_Excerpt_
John Adam is an Australian television and theatre actor. He has had three roles in the soap opera Home and Away as Dave Porter (1990), Luke Cunningham (1993–94) and Senior Detective Atticus Decker (2016). From 2009 until the series' cancellation, Adam starred as Detective Senior Constable Nick Buchanan in City Homicide. He has also appeared in Water Rats, All Saints and Neighbours, as well as various theatre productions.

Career
Following his graduation from the National Institute of Dramatic Art (NIDA), Adam appeared in various television shows, including A Country Practice and E Street. From 1993 to 1994, Adam portrayed teacher Luke Cunningham in Home and Away. It was his second role in the show, having previously appeared as Dave Porter, a friend of Ben Lucini (Julian McMahon), in 1990. Producers asked Adam to return to the show four times, before he accepted the role of Luke.

In 1997, Adam had a recurring role as Michael Jeffries in Water Rats. The following year, he starred as Peter Carter in Tony Morphett's thriller television film 13 Gantry Row.

_Data provided_
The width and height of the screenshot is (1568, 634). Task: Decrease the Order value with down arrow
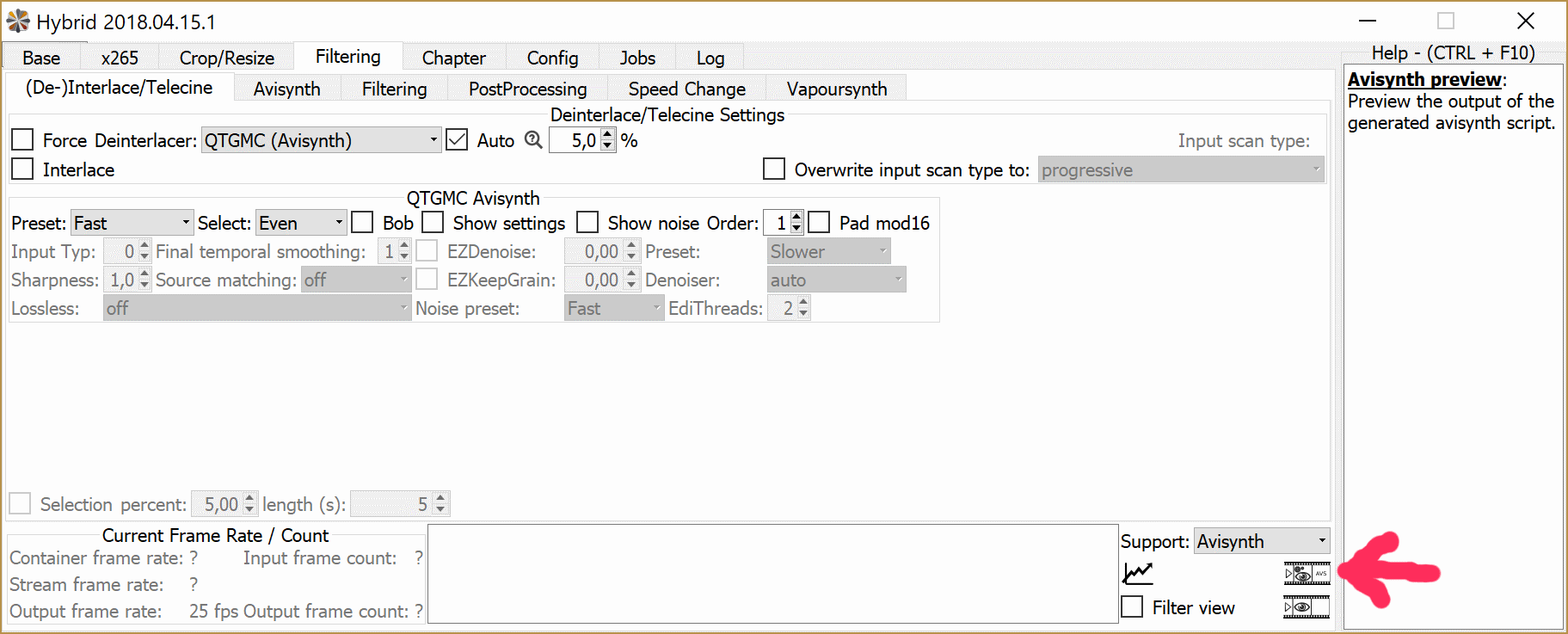(796, 229)
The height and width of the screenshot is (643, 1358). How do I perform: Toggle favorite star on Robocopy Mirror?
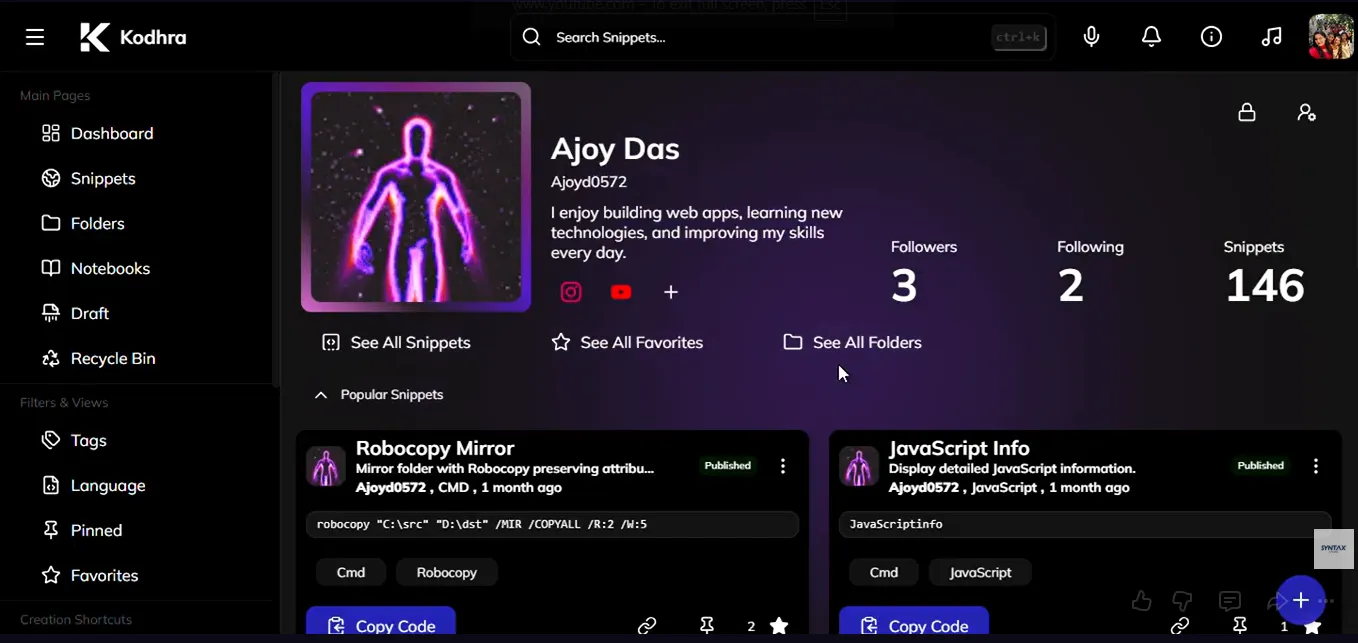pos(779,626)
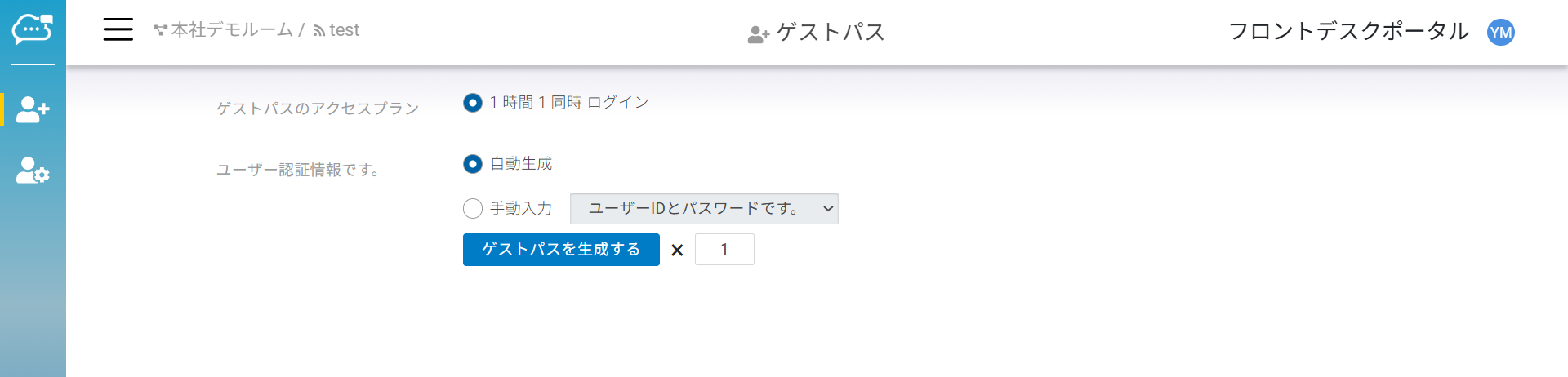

_What you will do_
• A. Rewrite the paragraph of the John Adam profile beginning "Following his graduation" as a short bulleted list, keeping its main facts.
• B. Output the passage of the John Adam profile from "In 1997, Adam" to "13 Gantry Row.", copied verbatim.

_Responses for each task_
• A.
- Graduated from the National Institute of Dramatic Art (NIDA), then appeared in television shows including A Country Practice and E Street.
- Played teacher Luke Cunningham in Home and Away from 1993 to 1994.
- This was his second Home and Away role; in 1990 he played Dave Porter, a friend of Ben Lucini (Julian McMahon).
- Producers asked him to return four times before he accepted the role of Luke.

• B.
In 1997, Adam had a recurring role as Michael Jeffries in Water Rats. The following year, he starred as Peter Carter in Tony Morphett's thriller television film 13 Gantry Row.